Data excerpts:
===============

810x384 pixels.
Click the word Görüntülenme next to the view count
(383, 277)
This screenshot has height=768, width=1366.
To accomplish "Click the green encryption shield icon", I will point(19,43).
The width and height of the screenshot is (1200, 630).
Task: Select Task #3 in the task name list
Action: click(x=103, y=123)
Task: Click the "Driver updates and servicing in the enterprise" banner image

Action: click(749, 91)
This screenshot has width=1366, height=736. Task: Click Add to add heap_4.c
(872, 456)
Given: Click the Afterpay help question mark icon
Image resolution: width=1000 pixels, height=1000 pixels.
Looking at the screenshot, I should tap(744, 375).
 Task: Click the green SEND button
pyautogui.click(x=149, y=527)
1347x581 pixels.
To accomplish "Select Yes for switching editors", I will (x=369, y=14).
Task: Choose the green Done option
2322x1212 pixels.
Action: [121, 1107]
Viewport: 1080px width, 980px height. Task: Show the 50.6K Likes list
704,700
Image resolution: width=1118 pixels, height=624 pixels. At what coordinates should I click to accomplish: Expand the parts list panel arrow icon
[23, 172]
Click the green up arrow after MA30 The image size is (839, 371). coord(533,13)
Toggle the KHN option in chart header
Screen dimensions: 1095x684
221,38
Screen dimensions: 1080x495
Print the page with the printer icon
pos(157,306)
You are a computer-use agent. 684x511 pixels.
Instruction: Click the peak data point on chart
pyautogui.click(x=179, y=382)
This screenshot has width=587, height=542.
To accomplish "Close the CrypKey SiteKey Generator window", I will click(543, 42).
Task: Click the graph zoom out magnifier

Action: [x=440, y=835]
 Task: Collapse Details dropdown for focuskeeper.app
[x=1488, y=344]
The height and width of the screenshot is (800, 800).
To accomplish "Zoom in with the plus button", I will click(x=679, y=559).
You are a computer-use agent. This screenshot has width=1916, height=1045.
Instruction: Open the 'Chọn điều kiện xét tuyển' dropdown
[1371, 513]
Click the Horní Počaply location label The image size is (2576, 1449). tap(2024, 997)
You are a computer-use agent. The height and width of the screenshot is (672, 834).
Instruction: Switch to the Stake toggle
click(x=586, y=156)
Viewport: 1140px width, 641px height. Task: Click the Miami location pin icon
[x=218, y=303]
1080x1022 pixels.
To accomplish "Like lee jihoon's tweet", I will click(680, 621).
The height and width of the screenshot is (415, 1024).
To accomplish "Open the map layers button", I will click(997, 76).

===============

Stated problem: Print every one of the lines above, character for character.

Reply to the exercise:
810x384 pixels.
Click the word Görüntülenme next to the view count
(383, 277)
This screenshot has height=768, width=1366.
To accomplish "Click the green encryption shield icon", I will point(19,43).
The width and height of the screenshot is (1200, 630).
Task: Select Task #3 in the task name list
Action: click(x=103, y=123)
Task: Click the "Driver updates and servicing in the enterprise" banner image

Action: click(749, 91)
This screenshot has width=1366, height=736. Task: Click Add to add heap_4.c
(872, 456)
Given: Click the Afterpay help question mark icon
Image resolution: width=1000 pixels, height=1000 pixels.
Looking at the screenshot, I should tap(744, 375).
 Task: Click the green SEND button
pyautogui.click(x=149, y=527)
1347x581 pixels.
To accomplish "Select Yes for switching editors", I will (x=369, y=14).
Task: Choose the green Done option
2322x1212 pixels.
Action: [121, 1107]
Viewport: 1080px width, 980px height. Task: Show the 50.6K Likes list
704,700
Image resolution: width=1118 pixels, height=624 pixels. At what coordinates should I click to accomplish: Expand the parts list panel arrow icon
[23, 172]
Click the green up arrow after MA30 The image size is (839, 371). coord(533,13)
Toggle the KHN option in chart header
Screen dimensions: 1095x684
221,38
Screen dimensions: 1080x495
Print the page with the printer icon
pos(157,306)
You are a computer-use agent. 684x511 pixels.
Instruction: Click the peak data point on chart
pyautogui.click(x=179, y=382)
This screenshot has width=587, height=542.
To accomplish "Close the CrypKey SiteKey Generator window", I will click(543, 42).
Task: Click the graph zoom out magnifier

Action: [x=440, y=835]
 Task: Collapse Details dropdown for focuskeeper.app
[x=1488, y=344]
The height and width of the screenshot is (800, 800).
To accomplish "Zoom in with the plus button", I will click(x=679, y=559).
You are a computer-use agent. This screenshot has width=1916, height=1045.
Instruction: Open the 'Chọn điều kiện xét tuyển' dropdown
[1371, 513]
Click the Horní Počaply location label The image size is (2576, 1449). tap(2024, 997)
You are a computer-use agent. The height and width of the screenshot is (672, 834).
Instruction: Switch to the Stake toggle
click(x=586, y=156)
Viewport: 1140px width, 641px height. Task: Click the Miami location pin icon
[x=218, y=303]
1080x1022 pixels.
To accomplish "Like lee jihoon's tweet", I will click(680, 621).
The height and width of the screenshot is (415, 1024).
To accomplish "Open the map layers button", I will click(997, 76).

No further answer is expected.